◆ OBJECTIVE
Reproduce every one of the lines below verbatim, omitting the pictures from your answer.

— Begin ENTRIES —

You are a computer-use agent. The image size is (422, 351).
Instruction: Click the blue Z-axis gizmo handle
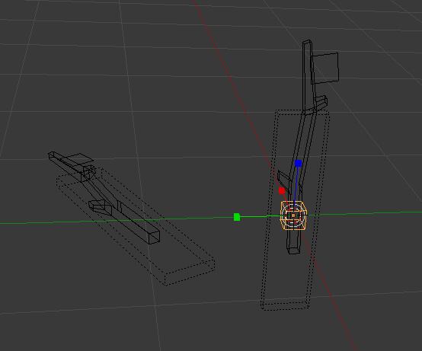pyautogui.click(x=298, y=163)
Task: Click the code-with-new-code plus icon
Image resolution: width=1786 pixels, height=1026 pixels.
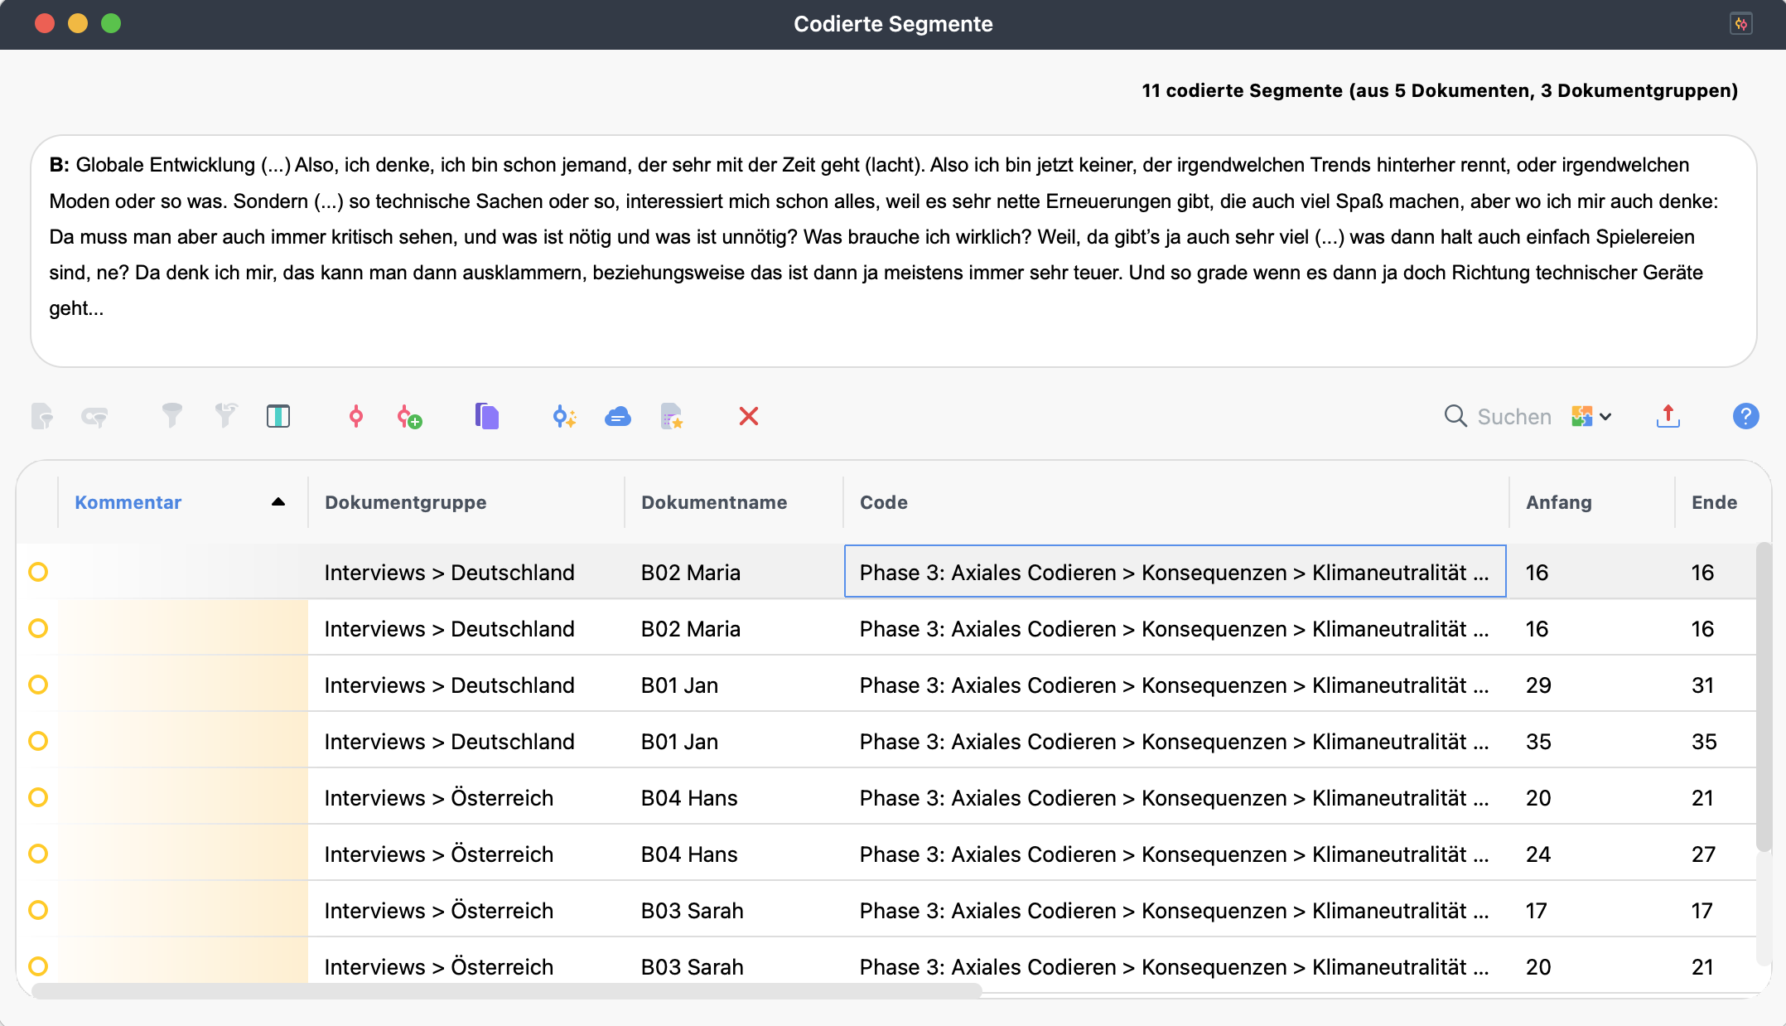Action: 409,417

— End ENTRIES —

◆ SOLUTION FOR THIS PROBLEM
You are a computer-use agent. The image size is (422, 351).
Instruction: Click the blue Z-axis gizmo handle
pyautogui.click(x=298, y=163)
Task: Click the code-with-new-code plus icon
Image resolution: width=1786 pixels, height=1026 pixels.
Action: 409,417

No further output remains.